Avertissement : Le contenu de cette chronique pourrait choquer les âmes sensibles qui éprouvent un malaise à la simple lecture de certains mots. À l’avance, je vous informe que, malgré l’utilisation de ces mots maudits, je n’ai aucunement l’intention de m’excuser à qui que ce soit.

LE MOT «NÈGRE»

Récemment, les médias ont fait grand état de circonstances où des gens qui avaient osé prononcer le mot «nègre» se sont retrouvés dans l’embarras.

Wendey Mesley, journaliste au réseau anglais de Radio-Canada, CBC, et animatrice de l’émission réputée «The Weekly» a été suspendue pour avoir utilisé le mot «nègre» en citant le titre du livre de Pierre Vallières publié en 1968 : «Nègres blancs d’Amérique» ce qui aurait blessé ses collègues. Cela ne s’est pas produit directement en ondes, Madame Mesley n’a pas utilisé ce mot pour insulter quelqu’un. Non. Elle a tout simplement cité le titre d’un livre qui fait partie de la littérature québécoise lors d’une réunion de travail.
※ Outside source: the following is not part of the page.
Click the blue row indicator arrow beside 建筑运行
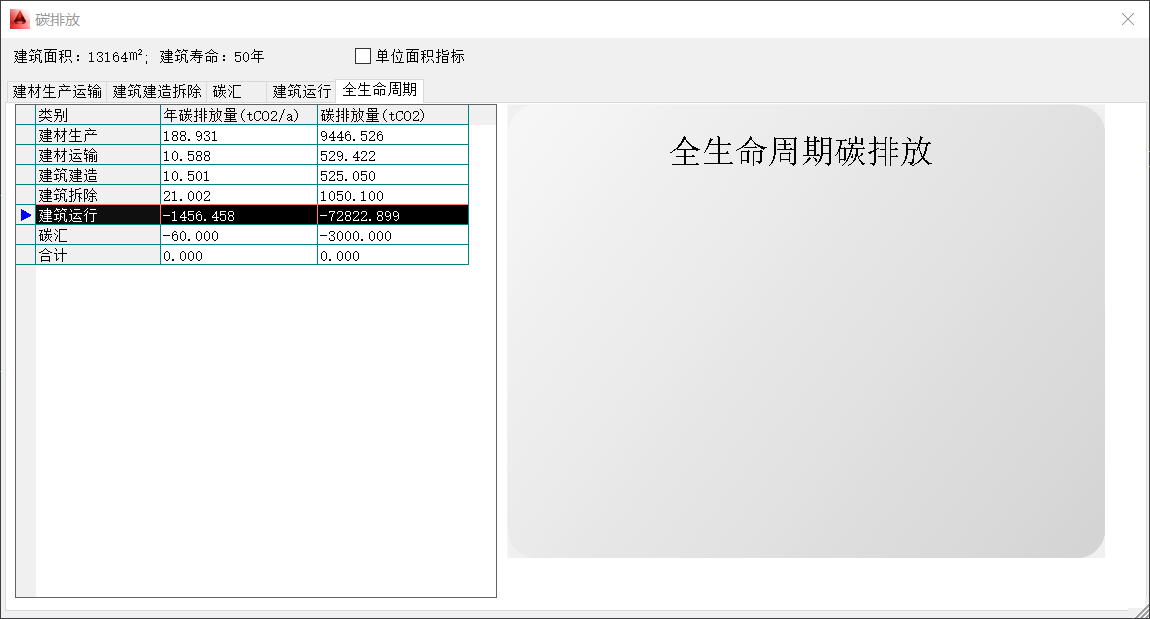The width and height of the screenshot is (1150, 619). click(x=26, y=215)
Catherine Russel, professeur de cinéma à l’Université Concordia, a eu le culot de citer le titre de ce même livre en présentant un film sur Pierre Vallières. Des étudiants ont aussitôt lancé une pétition exigeant que l’Université lui retire son cours.

Mesdames Mesley et Russel se sont confondues en excuses, comme si elles se reconnaissaient coupables d’un crime affreux. Dans ces deux mêmes cas, CBC et l’Université Concordia ont perdu une belle occasion de rappeler aux âmes sensibles que le simple fait de citer le titre d’un livre n’équivalait pas à insulter quelqu’un. Si on en est rendu à ce point dans le monde des communications et de l’éducation de haut niveau, j’avoue être très inquiet.

ENCORE ET ENCORE

Comme si les deux cas cités ci-haut ne suffisaient pas, nous avons appris au cours des derniers jours que le célèbre roman d’Agatha Christie intitulé «Dix petits nègres» écrit en 1939, verrait son titre modifié afin de faire disparaître le mot maudit. De plus, ce même mot, qui revient à 74 reprises dans le roman, devra être changé. On suggère de changer le mot «nègre» par la simple lettre «N».

Quel bel exemple d’hypocrisie!

Je me demande si la prochaine étape ne sera pas d’exiger un changement de titre pour le livre de Dany Laferrière «Comment faire l’amour à un nègre sans se fatiguer». Notre cher académicien pourra-t-il conserver son siège à l’Académie française malgré l’usage de ce mot maudit? C’est à surveiller.

Permettez-moi un autre exemple de dérapage langagier. Lors du spectacle de la Fête nationale le 24 juin dernier, le chanteur Pierre Lapointe s’est permis de changer les paroles de la chanson «Rideau» de Plume Latraverse. Alors que la chanson originale contient la phrase suivante : «Pis ceux qui sont en tabarnak…», ce cher Lapointe a plutôt chanté : «Pis ceux qui sont pas contents…» Quel manque de respect envers Plume!

Irons-nous jusqu’à interdire les chants de type «Negro spiritual» que l’on peut entendre dans les offices religieux?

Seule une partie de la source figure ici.